Selain itu, Pemkab Yahukimo juga akan memprogramkan pendidikan kesetaraan untuk memperoleh ijazah Paket A,B, dan C. Langkah ini sekaligus untuk meningkatkan Indeks Pembangunan Manusia (IPM) Kabupaten Yahukimo.
“Cita-cita mendasar kami adalah bagaimana orang Yahukimo sehat, cerdas, dalam artian tahu baca dan tahu hitung agar mereka dapat percaya diri, kreatif, dan menjadi mandiri,” pungkas Didimus Yahuli.

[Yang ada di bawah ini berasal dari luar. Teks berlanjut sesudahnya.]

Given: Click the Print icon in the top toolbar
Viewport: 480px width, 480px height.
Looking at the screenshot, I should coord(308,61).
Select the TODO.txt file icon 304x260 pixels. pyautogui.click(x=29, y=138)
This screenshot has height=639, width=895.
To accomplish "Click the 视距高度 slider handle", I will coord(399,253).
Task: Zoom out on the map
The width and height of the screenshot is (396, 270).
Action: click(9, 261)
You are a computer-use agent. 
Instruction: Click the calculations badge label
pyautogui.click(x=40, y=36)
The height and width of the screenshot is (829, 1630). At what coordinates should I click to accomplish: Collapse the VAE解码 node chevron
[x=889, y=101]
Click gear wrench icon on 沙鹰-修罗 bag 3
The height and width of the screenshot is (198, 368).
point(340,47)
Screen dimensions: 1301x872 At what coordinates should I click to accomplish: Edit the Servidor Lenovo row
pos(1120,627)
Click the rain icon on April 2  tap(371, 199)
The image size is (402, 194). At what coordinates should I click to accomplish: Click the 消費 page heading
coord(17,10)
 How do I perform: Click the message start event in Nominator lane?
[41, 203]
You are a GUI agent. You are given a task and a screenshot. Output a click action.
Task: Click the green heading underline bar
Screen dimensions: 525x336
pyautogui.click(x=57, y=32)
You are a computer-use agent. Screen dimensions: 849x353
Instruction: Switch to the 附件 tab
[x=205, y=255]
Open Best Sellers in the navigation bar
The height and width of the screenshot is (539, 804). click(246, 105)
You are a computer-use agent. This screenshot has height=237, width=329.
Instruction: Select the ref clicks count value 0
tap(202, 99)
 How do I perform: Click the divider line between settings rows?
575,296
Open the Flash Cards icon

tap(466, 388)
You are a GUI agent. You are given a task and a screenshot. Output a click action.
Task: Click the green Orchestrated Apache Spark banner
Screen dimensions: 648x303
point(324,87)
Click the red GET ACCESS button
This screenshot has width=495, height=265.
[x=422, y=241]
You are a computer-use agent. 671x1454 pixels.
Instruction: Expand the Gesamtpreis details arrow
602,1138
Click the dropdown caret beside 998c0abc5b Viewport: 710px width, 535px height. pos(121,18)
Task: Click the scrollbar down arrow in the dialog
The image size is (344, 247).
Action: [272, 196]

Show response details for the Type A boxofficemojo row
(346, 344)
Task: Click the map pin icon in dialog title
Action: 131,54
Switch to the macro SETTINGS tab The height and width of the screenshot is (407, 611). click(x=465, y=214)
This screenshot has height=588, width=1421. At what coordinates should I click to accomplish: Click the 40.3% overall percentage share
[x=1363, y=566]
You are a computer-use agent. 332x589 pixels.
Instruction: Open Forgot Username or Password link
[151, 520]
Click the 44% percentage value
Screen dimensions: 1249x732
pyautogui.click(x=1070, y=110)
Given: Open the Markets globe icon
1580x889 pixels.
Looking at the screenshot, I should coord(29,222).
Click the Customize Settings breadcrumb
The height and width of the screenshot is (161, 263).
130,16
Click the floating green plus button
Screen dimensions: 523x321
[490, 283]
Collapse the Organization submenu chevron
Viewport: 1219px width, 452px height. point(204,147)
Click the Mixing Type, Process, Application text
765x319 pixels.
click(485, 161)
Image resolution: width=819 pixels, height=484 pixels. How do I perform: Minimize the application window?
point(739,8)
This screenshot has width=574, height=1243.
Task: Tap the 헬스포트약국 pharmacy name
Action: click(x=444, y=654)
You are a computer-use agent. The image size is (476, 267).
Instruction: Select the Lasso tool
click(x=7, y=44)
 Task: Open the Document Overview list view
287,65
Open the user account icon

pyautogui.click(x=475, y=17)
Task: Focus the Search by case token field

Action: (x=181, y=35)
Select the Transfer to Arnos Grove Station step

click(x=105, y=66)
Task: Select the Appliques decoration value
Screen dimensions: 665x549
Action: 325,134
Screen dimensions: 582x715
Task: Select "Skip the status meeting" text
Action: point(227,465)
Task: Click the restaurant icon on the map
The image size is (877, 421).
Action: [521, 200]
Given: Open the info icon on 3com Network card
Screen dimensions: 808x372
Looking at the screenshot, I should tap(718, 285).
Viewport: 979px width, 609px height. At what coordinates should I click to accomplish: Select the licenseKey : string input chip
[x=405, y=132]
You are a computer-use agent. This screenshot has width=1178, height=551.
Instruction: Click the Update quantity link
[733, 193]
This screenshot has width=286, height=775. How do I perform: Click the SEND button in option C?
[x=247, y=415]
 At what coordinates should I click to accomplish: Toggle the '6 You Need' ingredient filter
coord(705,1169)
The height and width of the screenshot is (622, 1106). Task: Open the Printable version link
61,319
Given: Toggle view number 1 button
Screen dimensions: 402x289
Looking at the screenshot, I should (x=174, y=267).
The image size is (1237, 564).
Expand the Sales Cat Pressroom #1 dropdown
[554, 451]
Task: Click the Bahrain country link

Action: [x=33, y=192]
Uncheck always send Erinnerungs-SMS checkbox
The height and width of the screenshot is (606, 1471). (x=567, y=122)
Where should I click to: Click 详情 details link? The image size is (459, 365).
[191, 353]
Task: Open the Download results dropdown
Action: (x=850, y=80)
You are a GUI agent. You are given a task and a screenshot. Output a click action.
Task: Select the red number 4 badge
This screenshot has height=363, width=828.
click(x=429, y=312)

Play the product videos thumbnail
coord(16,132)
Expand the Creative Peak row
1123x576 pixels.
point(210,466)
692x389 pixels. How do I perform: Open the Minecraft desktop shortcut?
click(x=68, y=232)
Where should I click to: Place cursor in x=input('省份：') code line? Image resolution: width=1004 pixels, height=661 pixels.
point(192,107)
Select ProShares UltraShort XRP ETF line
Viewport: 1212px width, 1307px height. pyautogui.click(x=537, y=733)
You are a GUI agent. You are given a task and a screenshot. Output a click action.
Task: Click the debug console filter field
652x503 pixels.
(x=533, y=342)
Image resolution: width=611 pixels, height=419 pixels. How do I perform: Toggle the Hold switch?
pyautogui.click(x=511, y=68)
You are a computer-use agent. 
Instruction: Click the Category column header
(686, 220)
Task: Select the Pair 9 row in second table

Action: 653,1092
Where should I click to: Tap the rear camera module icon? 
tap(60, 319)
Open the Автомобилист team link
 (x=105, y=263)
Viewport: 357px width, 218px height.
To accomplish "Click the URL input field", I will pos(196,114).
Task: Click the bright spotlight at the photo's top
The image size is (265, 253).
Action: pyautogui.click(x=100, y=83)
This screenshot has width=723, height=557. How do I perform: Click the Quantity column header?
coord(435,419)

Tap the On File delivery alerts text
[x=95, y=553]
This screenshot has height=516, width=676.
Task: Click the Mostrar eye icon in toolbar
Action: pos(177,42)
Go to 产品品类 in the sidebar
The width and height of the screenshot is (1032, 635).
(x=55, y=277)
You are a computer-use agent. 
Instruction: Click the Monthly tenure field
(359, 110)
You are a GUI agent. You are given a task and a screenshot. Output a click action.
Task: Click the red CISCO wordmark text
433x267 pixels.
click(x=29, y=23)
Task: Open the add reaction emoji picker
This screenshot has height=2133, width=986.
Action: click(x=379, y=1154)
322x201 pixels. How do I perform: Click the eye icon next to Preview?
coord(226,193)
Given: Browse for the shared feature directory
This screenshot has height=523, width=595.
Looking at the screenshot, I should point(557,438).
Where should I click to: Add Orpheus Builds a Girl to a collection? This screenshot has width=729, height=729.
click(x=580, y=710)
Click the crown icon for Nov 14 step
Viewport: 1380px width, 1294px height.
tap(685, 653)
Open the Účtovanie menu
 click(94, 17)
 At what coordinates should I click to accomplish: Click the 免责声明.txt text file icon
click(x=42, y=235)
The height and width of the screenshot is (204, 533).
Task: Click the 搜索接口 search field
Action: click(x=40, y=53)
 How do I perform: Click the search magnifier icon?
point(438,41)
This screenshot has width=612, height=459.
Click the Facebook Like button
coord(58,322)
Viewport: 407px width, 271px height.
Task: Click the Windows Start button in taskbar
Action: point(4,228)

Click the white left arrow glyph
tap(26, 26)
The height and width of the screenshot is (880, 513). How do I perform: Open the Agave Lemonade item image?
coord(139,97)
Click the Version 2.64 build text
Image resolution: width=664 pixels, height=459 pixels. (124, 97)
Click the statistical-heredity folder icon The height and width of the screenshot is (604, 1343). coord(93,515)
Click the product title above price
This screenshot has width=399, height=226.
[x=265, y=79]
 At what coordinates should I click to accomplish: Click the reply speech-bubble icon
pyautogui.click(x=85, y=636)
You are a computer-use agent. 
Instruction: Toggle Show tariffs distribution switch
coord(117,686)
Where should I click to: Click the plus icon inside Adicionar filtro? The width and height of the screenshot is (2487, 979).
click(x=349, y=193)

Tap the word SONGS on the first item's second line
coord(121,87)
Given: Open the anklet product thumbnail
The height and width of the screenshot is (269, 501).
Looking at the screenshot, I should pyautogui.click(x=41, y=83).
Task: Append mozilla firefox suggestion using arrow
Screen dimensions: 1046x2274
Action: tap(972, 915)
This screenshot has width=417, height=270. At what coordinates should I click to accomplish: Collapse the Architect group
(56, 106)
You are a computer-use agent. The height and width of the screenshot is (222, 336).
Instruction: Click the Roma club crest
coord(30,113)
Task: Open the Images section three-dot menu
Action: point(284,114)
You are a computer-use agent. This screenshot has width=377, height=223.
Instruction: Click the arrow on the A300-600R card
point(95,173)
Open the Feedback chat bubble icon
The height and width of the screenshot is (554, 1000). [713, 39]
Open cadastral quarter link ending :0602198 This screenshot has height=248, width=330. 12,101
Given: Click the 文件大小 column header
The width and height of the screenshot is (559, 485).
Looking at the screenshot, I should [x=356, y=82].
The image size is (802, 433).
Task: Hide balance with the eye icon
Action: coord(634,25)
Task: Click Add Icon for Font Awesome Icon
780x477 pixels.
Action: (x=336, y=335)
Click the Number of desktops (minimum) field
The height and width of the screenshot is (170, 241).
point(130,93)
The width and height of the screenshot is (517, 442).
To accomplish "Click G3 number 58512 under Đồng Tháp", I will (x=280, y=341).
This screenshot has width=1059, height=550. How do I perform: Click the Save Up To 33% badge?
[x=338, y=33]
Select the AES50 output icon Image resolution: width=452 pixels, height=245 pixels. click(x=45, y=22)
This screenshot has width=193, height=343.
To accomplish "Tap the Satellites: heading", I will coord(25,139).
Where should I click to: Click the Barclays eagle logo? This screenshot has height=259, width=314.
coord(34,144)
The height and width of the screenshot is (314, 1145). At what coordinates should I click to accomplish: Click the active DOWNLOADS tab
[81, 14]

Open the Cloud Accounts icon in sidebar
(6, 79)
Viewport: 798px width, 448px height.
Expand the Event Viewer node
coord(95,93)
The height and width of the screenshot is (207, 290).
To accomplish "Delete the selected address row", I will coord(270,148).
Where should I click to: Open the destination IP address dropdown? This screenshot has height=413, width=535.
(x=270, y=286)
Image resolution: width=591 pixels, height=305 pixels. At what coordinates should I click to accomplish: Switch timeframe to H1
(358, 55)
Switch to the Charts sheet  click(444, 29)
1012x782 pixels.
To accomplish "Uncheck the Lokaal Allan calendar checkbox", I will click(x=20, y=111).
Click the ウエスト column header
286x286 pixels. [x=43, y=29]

Ketua Umum DPP Forum Komunikasi PKBM Indonesia, Tuppu Bulu Alam, mengatakan bahwa program-program pendidikan nonformal dan
informal dirancang secara fleksibel untuk memenuhi tantangan yang dihadapi peserta didik, seperti membantu masyarakat yang belum pernah mendapatkan pendidikan formal untuk mengatasi buta aksara.
“Dalam penyelenggaraan pendidikan nonformal dan informal juga berbasis komunitas dengan program pendidikan keaksaraan yang juga dapat disesuaikan dengan minat peserta, sehingga mereka lebih termotivasi. Termasuk pelibatan tokoh-tokoh masyarakat, tokoh agama seperti ustad, dai. Dengan demikian penuntasan buta aksara menjadi lebih signifikan,” kata Tuppu Bulu.
Sementara itu, Ketua Ikatan Pamong Belajar Indonesia, Eko Dadi Saputra, mengatakan bahwa peran penting pendidikan nonformal dan informal tidak hanya pada penuntasan buta aksara melalui pendidikan keaksaraan, tetapi juga para layanan pendidikan kesetaraan yang akan membantu pemerintah untuk meningkatkan rata-rata lama sekolah (RLS) yang akan menentukan pada IPM Indonesia.